--- START ---
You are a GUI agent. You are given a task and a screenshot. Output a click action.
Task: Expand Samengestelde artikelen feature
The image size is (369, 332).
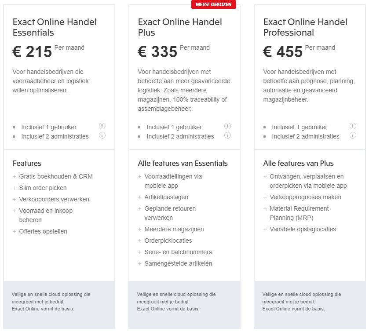pos(178,263)
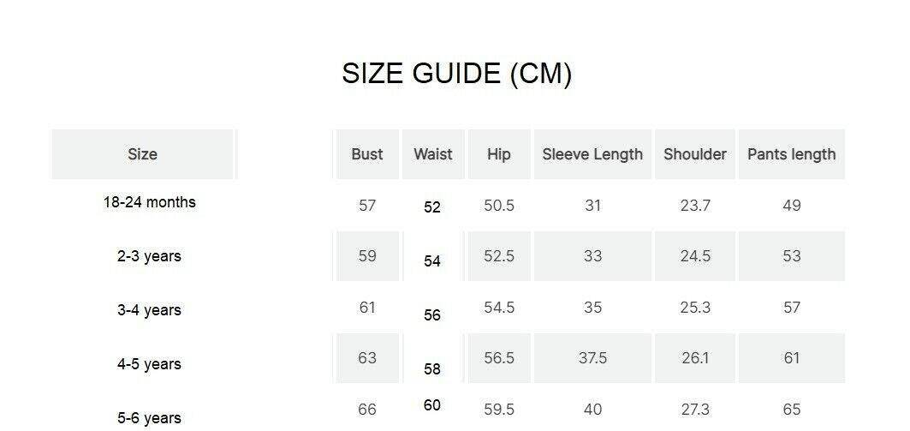Select the 4-5 years size label

(149, 364)
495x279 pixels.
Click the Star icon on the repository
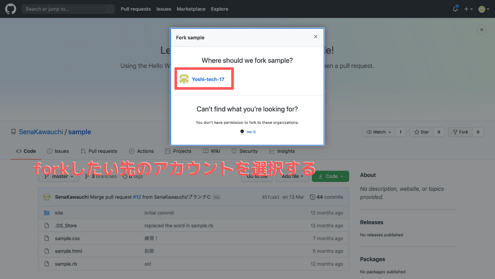click(x=416, y=132)
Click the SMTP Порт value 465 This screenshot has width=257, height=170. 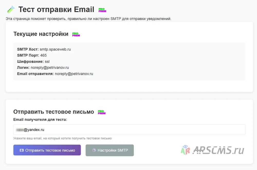pos(43,55)
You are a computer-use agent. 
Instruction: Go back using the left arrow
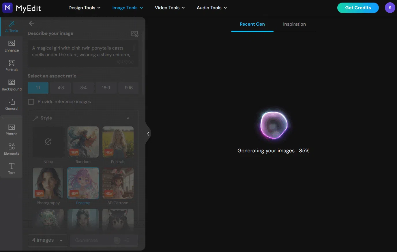tap(32, 23)
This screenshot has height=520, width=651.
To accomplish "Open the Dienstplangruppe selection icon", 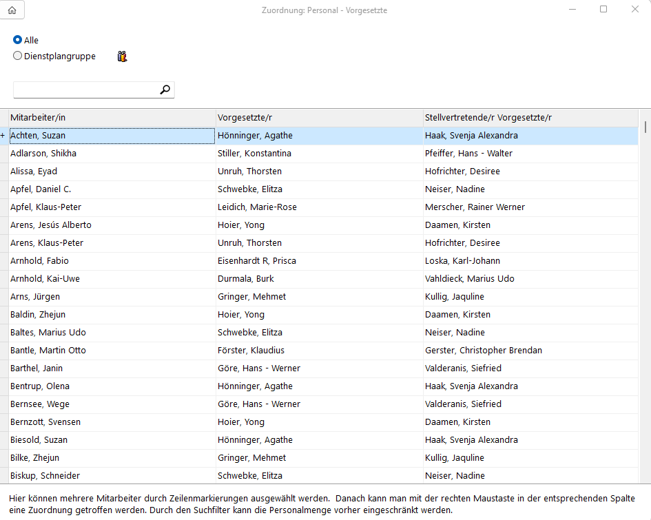I will tap(122, 56).
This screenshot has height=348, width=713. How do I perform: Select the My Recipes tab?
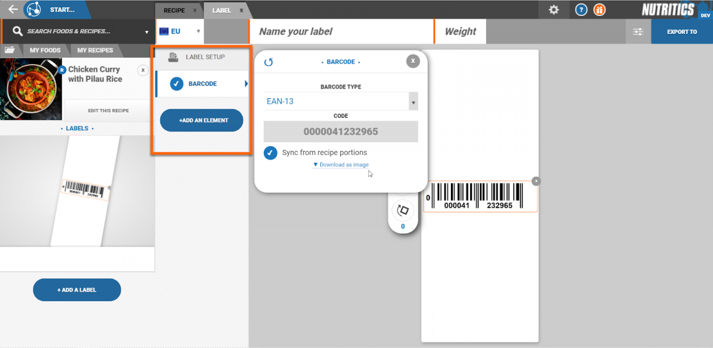(x=95, y=51)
--- END ---
- Task to carry out: Among the entries, how many lines carry "agent"? Reply with a number and nothing else.

- Result for this task: 2